• Instructions for the task:
Repeat each entry word for word.

• Record extracts:
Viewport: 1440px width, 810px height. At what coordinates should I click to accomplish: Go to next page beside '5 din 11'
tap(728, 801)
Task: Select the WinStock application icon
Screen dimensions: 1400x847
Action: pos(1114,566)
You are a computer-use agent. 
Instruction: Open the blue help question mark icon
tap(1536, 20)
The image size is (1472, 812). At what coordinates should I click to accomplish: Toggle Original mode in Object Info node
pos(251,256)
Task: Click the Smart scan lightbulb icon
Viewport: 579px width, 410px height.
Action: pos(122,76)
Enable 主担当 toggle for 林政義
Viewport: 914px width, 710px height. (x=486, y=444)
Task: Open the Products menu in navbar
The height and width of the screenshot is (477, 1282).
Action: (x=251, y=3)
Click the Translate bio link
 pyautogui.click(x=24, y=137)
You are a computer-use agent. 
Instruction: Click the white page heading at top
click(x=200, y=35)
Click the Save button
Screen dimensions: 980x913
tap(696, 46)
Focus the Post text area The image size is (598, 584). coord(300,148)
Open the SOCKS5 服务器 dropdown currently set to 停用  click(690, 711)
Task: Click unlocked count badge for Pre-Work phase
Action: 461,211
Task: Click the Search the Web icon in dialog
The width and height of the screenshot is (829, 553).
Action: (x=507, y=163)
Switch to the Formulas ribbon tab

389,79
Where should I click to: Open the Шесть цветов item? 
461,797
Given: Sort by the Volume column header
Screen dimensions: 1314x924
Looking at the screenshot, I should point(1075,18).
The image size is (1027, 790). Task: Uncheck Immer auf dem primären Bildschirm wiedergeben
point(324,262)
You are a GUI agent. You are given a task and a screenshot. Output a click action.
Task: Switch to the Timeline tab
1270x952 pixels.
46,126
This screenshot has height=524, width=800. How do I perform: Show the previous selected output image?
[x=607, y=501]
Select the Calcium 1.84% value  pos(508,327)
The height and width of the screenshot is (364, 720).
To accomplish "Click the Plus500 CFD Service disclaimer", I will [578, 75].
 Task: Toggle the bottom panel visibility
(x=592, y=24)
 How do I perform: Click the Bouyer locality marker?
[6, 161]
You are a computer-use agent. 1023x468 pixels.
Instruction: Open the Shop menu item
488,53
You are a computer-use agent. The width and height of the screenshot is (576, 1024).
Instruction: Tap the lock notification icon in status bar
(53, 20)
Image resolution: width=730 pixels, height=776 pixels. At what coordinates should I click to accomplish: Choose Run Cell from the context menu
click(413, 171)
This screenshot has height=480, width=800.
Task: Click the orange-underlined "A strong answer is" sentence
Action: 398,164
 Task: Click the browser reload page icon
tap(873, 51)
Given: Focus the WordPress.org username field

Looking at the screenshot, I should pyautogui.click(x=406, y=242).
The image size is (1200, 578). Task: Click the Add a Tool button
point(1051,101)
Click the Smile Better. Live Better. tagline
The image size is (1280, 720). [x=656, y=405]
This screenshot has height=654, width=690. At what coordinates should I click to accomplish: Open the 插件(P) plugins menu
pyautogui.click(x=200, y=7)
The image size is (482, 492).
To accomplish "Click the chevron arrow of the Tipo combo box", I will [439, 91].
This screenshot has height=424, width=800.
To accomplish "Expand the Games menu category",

• Written response:
Viewport: 1440px width, 810px height. At what coordinates should I click to accomplish: Go to next page beside '5 din 11'
tap(728, 801)
Task: Select the WinStock application icon
Screen dimensions: 1400x847
Action: pos(1114,566)
You are a computer-use agent. 
Instruction: Open the blue help question mark icon
tap(1536, 20)
The image size is (1472, 812). At what coordinates should I click to accomplish: Toggle Original mode in Object Info node
pos(251,256)
Task: Click the Smart scan lightbulb icon
Viewport: 579px width, 410px height.
Action: pos(122,76)
Enable 主担当 toggle for 林政義
Viewport: 914px width, 710px height. (x=486, y=444)
Task: Open the Products menu in navbar
The height and width of the screenshot is (477, 1282).
Action: (x=251, y=3)
Click the Translate bio link
 pyautogui.click(x=24, y=137)
You are a computer-use agent. 
Instruction: Click the white page heading at top
click(x=200, y=35)
Click the Save button
Screen dimensions: 980x913
tap(696, 46)
Focus the Post text area The image size is (598, 584). coord(300,148)
Open the SOCKS5 服务器 dropdown currently set to 停用  click(690, 711)
Task: Click unlocked count badge for Pre-Work phase
Action: 461,211
Task: Click the Search the Web icon in dialog
The width and height of the screenshot is (829, 553).
Action: (x=507, y=163)
Switch to the Formulas ribbon tab

389,79
Where should I click to: Open the Шесть цветов item? 
461,797
Given: Sort by the Volume column header
Screen dimensions: 1314x924
Looking at the screenshot, I should point(1075,18).
The image size is (1027, 790). Task: Uncheck Immer auf dem primären Bildschirm wiedergeben
point(324,262)
You are a GUI agent. You are given a task and a screenshot. Output a click action.
Task: Switch to the Timeline tab
1270x952 pixels.
46,126
This screenshot has height=524, width=800. How do I perform: Show the previous selected output image?
[x=607, y=501]
Select the Calcium 1.84% value  pos(508,327)
The height and width of the screenshot is (364, 720).
To accomplish "Click the Plus500 CFD Service disclaimer", I will [578, 75].
 Task: Toggle the bottom panel visibility
(x=592, y=24)
 How do I perform: Click the Bouyer locality marker?
[6, 161]
You are a computer-use agent. 1023x468 pixels.
Instruction: Open the Shop menu item
488,53
You are a computer-use agent. The width and height of the screenshot is (576, 1024).
Instruction: Tap the lock notification icon in status bar
(53, 20)
Image resolution: width=730 pixels, height=776 pixels. At what coordinates should I click to accomplish: Choose Run Cell from the context menu
click(413, 171)
This screenshot has height=480, width=800.
Task: Click the orange-underlined "A strong answer is" sentence
Action: 398,164
 Task: Click the browser reload page icon
tap(873, 51)
Given: Focus the WordPress.org username field

Looking at the screenshot, I should pyautogui.click(x=406, y=242).
The image size is (1200, 578). Task: Click the Add a Tool button
point(1051,101)
Click the Smile Better. Live Better. tagline
The image size is (1280, 720). [x=656, y=405]
This screenshot has height=654, width=690. At what coordinates should I click to accomplish: Open the 插件(P) plugins menu
pyautogui.click(x=200, y=7)
The image size is (482, 492).
To accomplish "Click the chevron arrow of the Tipo combo box", I will [439, 91].
This screenshot has height=424, width=800.
To accomplish "Expand the Games menu category",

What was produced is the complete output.